• _Problem details_
Convert the stretch of records from the line containing "At what (x,y)" through the line containing "What do you see at coordinates (808, 284)" into a numbered list, skipping blank lines.

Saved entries
• • • • • • •

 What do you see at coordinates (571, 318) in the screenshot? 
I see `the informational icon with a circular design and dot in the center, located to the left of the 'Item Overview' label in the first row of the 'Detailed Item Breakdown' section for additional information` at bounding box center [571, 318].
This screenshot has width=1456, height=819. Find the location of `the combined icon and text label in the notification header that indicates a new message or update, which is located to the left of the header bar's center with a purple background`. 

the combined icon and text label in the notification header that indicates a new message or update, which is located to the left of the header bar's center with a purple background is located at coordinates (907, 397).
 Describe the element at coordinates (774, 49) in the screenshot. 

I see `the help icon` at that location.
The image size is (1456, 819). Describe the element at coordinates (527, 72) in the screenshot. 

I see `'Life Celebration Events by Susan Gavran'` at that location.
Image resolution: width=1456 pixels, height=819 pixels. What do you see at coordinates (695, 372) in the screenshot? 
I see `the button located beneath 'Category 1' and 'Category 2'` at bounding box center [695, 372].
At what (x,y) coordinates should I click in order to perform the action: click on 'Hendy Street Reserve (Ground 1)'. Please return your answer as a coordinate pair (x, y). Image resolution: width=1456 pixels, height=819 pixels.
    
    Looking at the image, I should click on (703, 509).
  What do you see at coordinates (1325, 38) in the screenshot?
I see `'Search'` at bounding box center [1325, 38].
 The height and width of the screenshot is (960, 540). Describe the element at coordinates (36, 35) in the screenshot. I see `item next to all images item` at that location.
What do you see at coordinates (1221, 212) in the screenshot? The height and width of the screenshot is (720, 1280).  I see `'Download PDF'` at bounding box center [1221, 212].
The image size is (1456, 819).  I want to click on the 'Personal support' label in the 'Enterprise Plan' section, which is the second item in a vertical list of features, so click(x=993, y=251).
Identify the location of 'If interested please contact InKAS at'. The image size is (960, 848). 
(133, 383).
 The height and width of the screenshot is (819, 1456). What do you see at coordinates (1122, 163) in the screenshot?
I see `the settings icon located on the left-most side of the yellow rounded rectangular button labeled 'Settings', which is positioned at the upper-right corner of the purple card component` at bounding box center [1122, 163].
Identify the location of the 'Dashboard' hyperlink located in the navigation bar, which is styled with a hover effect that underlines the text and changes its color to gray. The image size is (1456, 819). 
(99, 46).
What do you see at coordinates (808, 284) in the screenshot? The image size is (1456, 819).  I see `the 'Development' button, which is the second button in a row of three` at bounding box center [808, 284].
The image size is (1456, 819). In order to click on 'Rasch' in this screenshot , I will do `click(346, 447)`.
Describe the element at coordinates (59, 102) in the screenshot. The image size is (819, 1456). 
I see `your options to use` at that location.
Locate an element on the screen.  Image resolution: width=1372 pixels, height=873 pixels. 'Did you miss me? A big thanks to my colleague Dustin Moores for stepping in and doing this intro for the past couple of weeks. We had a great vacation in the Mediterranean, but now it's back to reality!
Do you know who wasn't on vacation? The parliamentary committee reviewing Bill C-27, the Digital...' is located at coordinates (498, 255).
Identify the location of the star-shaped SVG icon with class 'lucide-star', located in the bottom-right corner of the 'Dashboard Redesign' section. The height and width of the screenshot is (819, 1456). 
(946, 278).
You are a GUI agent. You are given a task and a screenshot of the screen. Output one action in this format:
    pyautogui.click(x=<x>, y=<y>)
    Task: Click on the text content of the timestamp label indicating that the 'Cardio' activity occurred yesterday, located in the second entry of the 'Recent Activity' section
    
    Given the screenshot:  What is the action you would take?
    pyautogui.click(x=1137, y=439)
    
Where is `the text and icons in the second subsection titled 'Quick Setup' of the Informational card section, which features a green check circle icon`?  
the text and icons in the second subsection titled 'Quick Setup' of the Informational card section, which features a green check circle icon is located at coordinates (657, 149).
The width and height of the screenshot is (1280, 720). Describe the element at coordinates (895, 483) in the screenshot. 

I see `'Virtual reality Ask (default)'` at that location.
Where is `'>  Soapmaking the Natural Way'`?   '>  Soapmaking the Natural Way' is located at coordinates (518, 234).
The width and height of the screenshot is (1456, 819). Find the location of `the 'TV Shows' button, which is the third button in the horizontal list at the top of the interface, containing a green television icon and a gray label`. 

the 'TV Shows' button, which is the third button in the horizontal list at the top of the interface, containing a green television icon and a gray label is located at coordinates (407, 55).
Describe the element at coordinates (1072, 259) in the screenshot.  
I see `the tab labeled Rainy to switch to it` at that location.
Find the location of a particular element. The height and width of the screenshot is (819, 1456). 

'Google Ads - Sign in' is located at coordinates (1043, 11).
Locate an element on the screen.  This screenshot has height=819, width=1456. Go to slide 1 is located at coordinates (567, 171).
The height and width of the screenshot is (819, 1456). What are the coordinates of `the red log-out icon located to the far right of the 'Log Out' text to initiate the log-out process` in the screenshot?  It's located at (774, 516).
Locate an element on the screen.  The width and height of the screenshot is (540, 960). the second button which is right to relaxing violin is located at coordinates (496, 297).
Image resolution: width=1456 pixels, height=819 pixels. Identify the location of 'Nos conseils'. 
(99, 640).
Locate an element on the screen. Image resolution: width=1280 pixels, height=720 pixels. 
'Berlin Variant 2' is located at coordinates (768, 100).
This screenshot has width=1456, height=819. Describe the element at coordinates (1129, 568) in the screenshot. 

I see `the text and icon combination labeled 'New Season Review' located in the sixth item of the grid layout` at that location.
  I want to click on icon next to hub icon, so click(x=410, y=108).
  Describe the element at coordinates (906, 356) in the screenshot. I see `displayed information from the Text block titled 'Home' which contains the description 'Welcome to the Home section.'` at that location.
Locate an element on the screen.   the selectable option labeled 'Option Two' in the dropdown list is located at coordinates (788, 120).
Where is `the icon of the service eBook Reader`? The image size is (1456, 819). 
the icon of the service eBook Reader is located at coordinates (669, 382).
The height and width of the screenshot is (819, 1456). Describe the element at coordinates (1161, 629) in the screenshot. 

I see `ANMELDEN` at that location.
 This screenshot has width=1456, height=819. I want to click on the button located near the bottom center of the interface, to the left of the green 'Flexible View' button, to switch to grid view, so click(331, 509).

• • • • • • •

• _Reply to the task_
1. At what (x,y) coordinates should I click in order to perform the action: click on 'Hendy Street Reserve (Ground 1)'. Please return your answer as a coordinate pair (x, y). Image resolution: width=1456 pixels, height=819 pixels.
2.     Looking at the image, I should click on (703, 509).
3.   What do you see at coordinates (1325, 38) in the screenshot?
4. I see `'Search'` at bounding box center [1325, 38].
5.  The height and width of the screenshot is (960, 540). Describe the element at coordinates (36, 35) in the screenshot. I see `item next to all images item` at that location.
6. What do you see at coordinates (1221, 212) in the screenshot? The height and width of the screenshot is (720, 1280).  I see `'Download PDF'` at bounding box center [1221, 212].
7. The image size is (1456, 819).  I want to click on the 'Personal support' label in the 'Enterprise Plan' section, which is the second item in a vertical list of features, so click(x=993, y=251).
8. Identify the location of 'If interested please contact InKAS at'. The image size is (960, 848). 
9. (133, 383).
10.  The height and width of the screenshot is (819, 1456). What do you see at coordinates (1122, 163) in the screenshot?
11. I see `the settings icon located on the left-most side of the yellow rounded rectangular button labeled 'Settings', which is positioned at the upper-right corner of the purple card component` at bounding box center [1122, 163].
12. Identify the location of the 'Dashboard' hyperlink located in the navigation bar, which is styled with a hover effect that underlines the text and changes its color to gray. The image size is (1456, 819). 
13. (99, 46).
14. What do you see at coordinates (808, 284) in the screenshot? The image size is (1456, 819).  I see `the 'Development' button, which is the second button in a row of three` at bounding box center [808, 284].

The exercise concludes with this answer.